「いいなー、かわいいなー。母さん、俺もやって、俺もー!」

 リディルの出来上がりを見たフェイレイがアリアに飛びつく。

「お前がやっても可愛くならん」

「なるもん。俺もリディルと母さんとおそろいにするんだもん!」

 頬を膨らませ、そう言って聞かない息子に嘆息したアリアは、あからさまに「面倒だ」と顔に表しながらモシャモシャと髪の毛をいじった。

 娘に対する丁寧さの欠片もない乱暴さで二つに結ってやると、短い赤い髪は彼の性格を表すかのように元気よく跳ねた。

「みて、リディルー! 俺もおそろいー!」

 一緒に鏡に映り、にこにこと笑うフェイレイに、リディルはしばらくの後、こくりと頷いた。

 そこへ外から帰ってきたランスが加わる。

「あれ、どうしたの、みんな可愛くなって」

「おおランス、お帰り」

「おかえり父さん! 見て見て、リディルとおそろいー!」

「あはは、フェイも? うん、可愛くなったねぇ」

「でしょでしょ?」

「リディルは母さんとお揃いの髪型、とても似合っているね。凄くかわいいよ」

 ランスの大きな手が、リディルの頭にぽん、と乗せられた。ほんの少しだけ首を竦めたリディルだったが、大人しくそのまま頭を撫でられた。これにはランスの方が驚き、そして少しずつ打ち解けていることに喜びを噛み締めた。

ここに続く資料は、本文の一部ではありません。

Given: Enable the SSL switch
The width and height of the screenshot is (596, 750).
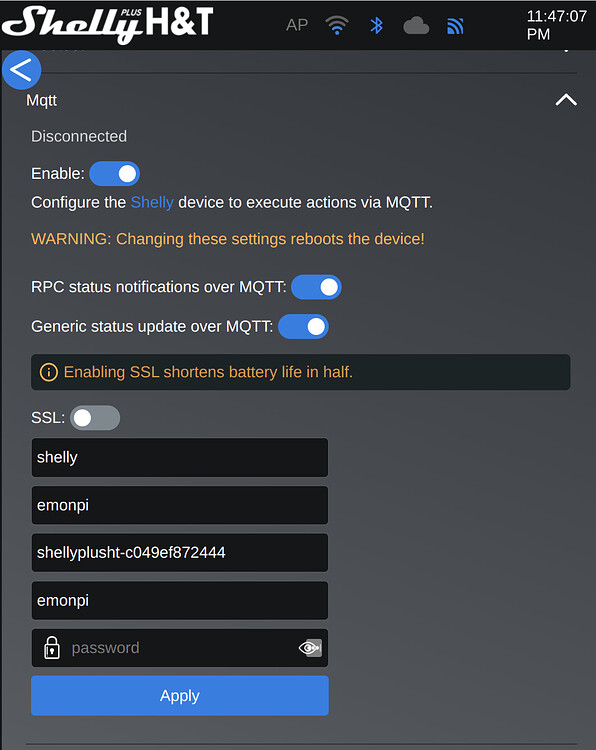Looking at the screenshot, I should coord(95,418).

 それからリディルは満足げな顔をしているアリアを見上げ、桜色の唇を僅かに開いた。

「ん?」

 何か訴えようとしているリディルに気づいて、アリアが屈んだ。

 リディルはほんの少し視線を彷徨わせた後、アリアの目を見ながら唇を動かした。


『ありがとう』


 愛らしい桜色の唇は、そう言葉を象っていた。


「お……おお、おおおおおおー!」

 アリアは目を潤ませながら叫んだ。

 娘からの、初めての『ありがとう』。

 その初めての『ありがとう』から、妄想が始まる。